▶ Extract provided
Drug Czar John Walters recently sat down with the editorial board of The Cincinnati Enquirer, "repeatedly referred to drug abuse as a 'disease,'" said the key to winning the drug war was to cut demand, and mused
"I believe there will come a day when we'll wonder what took us so long to do drug testing in schools."
Walters also trotted out the canard that "half of the world's terrorist groups bankroll operations with profits from the illegal drug trade" without questioning how black markets affect not only profits but the sorts of folks who go into criminal activity. More, including the Enquirer's fawning characterization of Walters and a call to be even more proactive in pushing kids into treatment programs, etc. here.
On the very day that the House of Representatives is voting on one of the most invasive, hysteria-driven bills in recent memory–legislation that would allow school officials to conduct random and warrantless searches of students on the flimsiest of pretexts–I think the question we'll all be asking in the future is how we let the drug war become a central, structuring event in everyday American life akin to the Cold War, when every international chess match or hockey game was an apocalyptic proxy war. Think about it (at least if you're a man who uses urinals in restaurants, public places, and the like): You literally can't take a piss in this country without being reminded, courtesy of the sanitary cake holder in the pisspot, to "Say No to Drugs."
The standard figure for the direct costs of the drug war is around $40 or $50 billion at the local, state, and federal levels, but when you factor in the massive social disruption (record-setting arrests for marijuana possession, anyone? or raids on legal medical marijuana dispensaries), utter waste of time (e.g. DARE programs), and widescale institutional corruption (e.g. testilying) bred by the effort to keep people mostly from growing, buying, and selling weed (by far the most popular illegal drug), it's anyone's guess how much everything really costs.
This much is certain–as even conservatives at The American Enterprise Institute will tell you–the drug war fails the most basic cost-benefit analysis.

▶ Provided information
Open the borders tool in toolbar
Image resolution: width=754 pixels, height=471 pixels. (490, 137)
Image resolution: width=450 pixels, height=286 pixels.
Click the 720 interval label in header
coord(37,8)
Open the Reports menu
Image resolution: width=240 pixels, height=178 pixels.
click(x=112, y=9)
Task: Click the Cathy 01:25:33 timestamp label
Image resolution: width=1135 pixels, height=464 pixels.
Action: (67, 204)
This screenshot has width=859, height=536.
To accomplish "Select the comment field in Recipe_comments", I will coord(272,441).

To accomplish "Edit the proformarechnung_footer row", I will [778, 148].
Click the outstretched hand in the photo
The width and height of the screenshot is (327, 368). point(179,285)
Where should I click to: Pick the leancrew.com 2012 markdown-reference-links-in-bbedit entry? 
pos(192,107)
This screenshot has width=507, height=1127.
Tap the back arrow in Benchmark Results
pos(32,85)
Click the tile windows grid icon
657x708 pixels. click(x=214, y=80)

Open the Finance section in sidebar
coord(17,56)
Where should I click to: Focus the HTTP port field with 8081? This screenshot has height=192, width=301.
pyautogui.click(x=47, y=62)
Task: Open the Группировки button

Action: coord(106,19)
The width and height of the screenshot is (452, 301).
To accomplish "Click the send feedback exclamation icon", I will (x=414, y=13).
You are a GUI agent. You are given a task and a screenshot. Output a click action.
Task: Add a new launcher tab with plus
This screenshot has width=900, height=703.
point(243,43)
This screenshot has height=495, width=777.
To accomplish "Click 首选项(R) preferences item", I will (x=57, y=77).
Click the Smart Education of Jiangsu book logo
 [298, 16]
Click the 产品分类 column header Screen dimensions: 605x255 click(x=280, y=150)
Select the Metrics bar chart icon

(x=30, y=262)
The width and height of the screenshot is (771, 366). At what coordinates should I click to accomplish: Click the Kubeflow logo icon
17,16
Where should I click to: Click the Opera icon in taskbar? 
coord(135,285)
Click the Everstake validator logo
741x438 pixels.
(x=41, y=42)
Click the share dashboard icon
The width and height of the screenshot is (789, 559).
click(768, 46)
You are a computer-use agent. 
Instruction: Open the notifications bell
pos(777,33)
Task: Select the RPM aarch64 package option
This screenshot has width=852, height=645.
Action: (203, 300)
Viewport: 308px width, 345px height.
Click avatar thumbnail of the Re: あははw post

▶ Task requirements
a) How would the paragraph beginning "The standard figure for the direct costs" in the drug war post read as a brief bulleted list that keeps its main facts?
b) In the drug war post, what does the part that opens with "The standard figure" and closes with "everything really costs." read like with "weed" swapped for "cannabis"?

▶ Exercise responses
a)
- The direct costs of the drug war are commonly put at around $40 or $50 billion across local, state, and federal levels.
- Added costs include:
  - massive social disruption, such as record-setting arrests for marijuana possession and raids on legal medical marijuana dispensaries
  - utter waste of time, such as DARE programs
  - widescale institutional corruption, such as testilying
- These costs are bred mostly by the effort to stop people from growing, buying, and selling weed, by far the most popular illegal drug.
- Counting all of this, the true total cost is anyone's guess.

b)
The standard figure for the direct costs of the drug war is around $40 or $50 billion at the local, state, and federal levels, but when you factor in the massive social disruption (record-setting arrests for marijuana possession, anyone? or raids on legal medical marijuana dispensaries), utter waste of time (e.g. DARE programs), and widescale institutional corruption (e.g. testilying) bred by the effort to keep people mostly from growing, buying, and selling cannabis (by far the most popular illegal drug), it's anyone's guess how much everything really costs.